Abstract Objectives Paragangliomas are rare neuro-endocrine neoplasms which may occur at multiple anatomical sites, typically the adrenal glands. In the CNS, they can affect the head and neck, and more rarely the lumbar region. Primary lumbar paragangliomas are prominently vascularised lesions which can present variably and pose both diagnostic and surgical challenges. Methods We identified and analysed all cases of lumbar paraganglioma confirmed both surgically and histologically, treated at our regional neurosurgical centre. We collected retrospective clinical, radiological, surgical and histological data.

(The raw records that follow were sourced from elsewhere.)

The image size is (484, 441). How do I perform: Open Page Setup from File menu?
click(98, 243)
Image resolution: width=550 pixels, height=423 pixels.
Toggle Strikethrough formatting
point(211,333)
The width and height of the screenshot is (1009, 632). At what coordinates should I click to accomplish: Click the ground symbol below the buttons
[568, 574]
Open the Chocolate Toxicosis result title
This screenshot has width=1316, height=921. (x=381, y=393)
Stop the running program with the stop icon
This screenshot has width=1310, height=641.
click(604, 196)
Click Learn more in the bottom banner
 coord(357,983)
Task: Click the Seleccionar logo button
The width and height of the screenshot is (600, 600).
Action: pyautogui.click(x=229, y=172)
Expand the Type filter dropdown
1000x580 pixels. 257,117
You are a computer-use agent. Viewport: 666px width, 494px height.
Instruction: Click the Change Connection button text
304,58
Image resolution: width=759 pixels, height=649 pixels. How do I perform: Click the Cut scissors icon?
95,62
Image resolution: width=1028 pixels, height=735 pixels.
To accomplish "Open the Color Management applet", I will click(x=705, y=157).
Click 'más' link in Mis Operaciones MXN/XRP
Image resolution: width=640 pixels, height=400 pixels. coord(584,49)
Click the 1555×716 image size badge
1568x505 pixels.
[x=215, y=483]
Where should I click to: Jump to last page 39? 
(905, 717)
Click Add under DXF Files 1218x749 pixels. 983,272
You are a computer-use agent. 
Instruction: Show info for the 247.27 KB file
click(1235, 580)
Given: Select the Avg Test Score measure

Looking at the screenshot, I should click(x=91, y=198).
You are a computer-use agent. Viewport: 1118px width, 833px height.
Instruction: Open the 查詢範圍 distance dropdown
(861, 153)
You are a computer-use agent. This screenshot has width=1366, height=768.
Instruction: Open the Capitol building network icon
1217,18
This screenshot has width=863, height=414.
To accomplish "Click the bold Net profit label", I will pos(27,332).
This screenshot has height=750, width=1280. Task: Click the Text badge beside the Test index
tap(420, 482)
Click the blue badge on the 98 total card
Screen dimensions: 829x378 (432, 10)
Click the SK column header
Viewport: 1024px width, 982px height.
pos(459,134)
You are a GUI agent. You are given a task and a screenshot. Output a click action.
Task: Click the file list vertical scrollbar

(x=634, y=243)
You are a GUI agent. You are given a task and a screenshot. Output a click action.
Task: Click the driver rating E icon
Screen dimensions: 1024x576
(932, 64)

Results We treated 25 patients with confirmed paraganglioma between 1997–2018. This included 19 primary tumours, of which 13 cases of primary lumbar paraganglioma (8 males (61.5%); mean age 51.3 years, range 33.2 – 68.9). Patients presented most frequently with a recent worsening of long-standing lower back pain and sciatica. 7 patients were admitted as emergency cases, including 3 with cauda equina syndrome. The average Ki67 mitotic index was 5.7% (range 1 – 10%). Conclusion We present one of the largest case series of primary lumbar paragangliomas to date to the best of our knowledge. Defining these clinical, radiological, surgical and histological features may be of assistance in recognising and managing this surgical disease.